Computational Scientist Ramesh Pankajakshan came to LLNL in 2016 directly from the University of Tennessee at Chattanooga. But unlike most recent hires from universities—students, grad students, or postdocs—Ramesh made a mid-career switch from research professor to professional researcher. At Chattanooga, Ramesh worked on development and applications of an in-house computational fluid dynamics (CFD) code called Tenasi. The applications ranged from drag reduction for Class 8 trucks to real time predictions of toxic plume propagation. Since it was a small group, in addition to directing student research, he also had to work on benchmarking, machine procurement, and deployment.
Ramesh became interested in high performance computing (HPC) while studying CFD. "CFD at the scale I was looking at—ships, submarines, trucks, small cities—was completely dependent on HPC. My first exposure to HPC was on the Cray XMP in 1993."

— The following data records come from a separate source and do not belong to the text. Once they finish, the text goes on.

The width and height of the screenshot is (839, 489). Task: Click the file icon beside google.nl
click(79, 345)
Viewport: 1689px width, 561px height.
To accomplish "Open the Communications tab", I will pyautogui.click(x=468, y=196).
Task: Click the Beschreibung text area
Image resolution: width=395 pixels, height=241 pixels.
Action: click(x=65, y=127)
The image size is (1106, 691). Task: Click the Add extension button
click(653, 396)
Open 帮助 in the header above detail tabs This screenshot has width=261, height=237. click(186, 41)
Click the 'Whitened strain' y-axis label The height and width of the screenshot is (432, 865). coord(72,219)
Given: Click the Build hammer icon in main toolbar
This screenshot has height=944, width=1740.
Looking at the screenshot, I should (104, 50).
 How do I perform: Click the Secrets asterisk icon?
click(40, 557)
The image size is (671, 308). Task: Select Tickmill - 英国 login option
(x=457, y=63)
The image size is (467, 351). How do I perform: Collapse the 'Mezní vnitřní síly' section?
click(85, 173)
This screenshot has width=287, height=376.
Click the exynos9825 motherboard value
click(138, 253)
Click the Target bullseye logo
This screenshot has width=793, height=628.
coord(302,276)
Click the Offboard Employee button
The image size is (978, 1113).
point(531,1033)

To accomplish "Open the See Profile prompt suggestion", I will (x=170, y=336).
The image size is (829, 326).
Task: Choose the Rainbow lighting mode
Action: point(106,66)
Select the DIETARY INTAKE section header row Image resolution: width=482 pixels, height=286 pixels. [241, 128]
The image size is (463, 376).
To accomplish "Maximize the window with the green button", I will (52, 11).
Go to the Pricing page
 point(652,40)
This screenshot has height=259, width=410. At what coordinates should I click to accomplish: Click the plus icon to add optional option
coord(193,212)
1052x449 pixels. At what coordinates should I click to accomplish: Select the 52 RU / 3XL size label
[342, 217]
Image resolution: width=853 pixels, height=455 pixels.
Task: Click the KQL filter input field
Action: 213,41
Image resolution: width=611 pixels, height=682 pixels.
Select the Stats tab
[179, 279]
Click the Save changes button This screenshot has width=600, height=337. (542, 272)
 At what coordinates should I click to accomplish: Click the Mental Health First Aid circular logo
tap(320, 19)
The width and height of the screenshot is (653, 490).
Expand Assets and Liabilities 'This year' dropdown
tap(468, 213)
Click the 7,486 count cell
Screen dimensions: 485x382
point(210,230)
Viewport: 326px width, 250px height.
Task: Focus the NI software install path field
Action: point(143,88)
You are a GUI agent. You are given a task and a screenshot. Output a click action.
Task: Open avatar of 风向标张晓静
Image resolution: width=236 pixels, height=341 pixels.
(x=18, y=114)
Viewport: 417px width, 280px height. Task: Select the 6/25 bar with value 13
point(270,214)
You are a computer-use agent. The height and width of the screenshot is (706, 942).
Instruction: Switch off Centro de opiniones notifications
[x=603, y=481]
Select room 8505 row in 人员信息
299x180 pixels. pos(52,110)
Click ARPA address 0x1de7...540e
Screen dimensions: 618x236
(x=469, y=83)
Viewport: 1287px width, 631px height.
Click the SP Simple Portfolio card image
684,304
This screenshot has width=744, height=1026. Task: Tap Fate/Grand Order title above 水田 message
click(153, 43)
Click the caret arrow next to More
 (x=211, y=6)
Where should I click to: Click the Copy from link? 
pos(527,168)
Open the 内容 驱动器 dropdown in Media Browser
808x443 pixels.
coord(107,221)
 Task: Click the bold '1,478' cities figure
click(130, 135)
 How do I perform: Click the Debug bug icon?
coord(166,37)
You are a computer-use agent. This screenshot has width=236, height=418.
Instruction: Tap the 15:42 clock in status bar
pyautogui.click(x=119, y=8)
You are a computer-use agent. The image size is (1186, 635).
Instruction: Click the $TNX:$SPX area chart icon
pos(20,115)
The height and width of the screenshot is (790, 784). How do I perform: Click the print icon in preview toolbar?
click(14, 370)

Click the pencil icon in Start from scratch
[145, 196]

Livermore Computing (LC) offered new excitement at the cutting edge of HPC. Ramesh explains, "The GPGPU revolution is bringing about a sea change in the HPC and simulations fields. Unlike the vector revolution, which was the last time this happened, this will take a lot of effort on the software side to succeed. So it is exciting to be working on cutting edge hardware and software that can result in substantial real world impacts."
Ramesh recently finished porting a seismic code called SW4 to the CORAL machines. On a Lassen node, SW4 is now 28X faster than a CTS-1 node. This means that problems that were grand challenge problems that needed all of Cori can now be run multiple times a day on a third of Lassen. He is also using SW4 for performance regressions tests whenever the CORAL machines get a major upgrade.
Of his work at LC he says, "LC is involved in so many aspects of the HPC simulation space that there is no chance of your work day getting routine. If you get bogged working on a deployed machine you can always switch to something involving the next procurement or the early research into the one after that." Still, it's the real-world impact that keeps Ramesh engaged. He says, "Novelty is motivating only to the extent to which it can potentially impact the real world. So I would rather work on a promising evolutionary machine than on a radically new one that is not going anywhere."
As happy as Ramesh is, he does have one career regret: "There are too many interesting problems to solve, and selecting the ones to focus on is not always easy."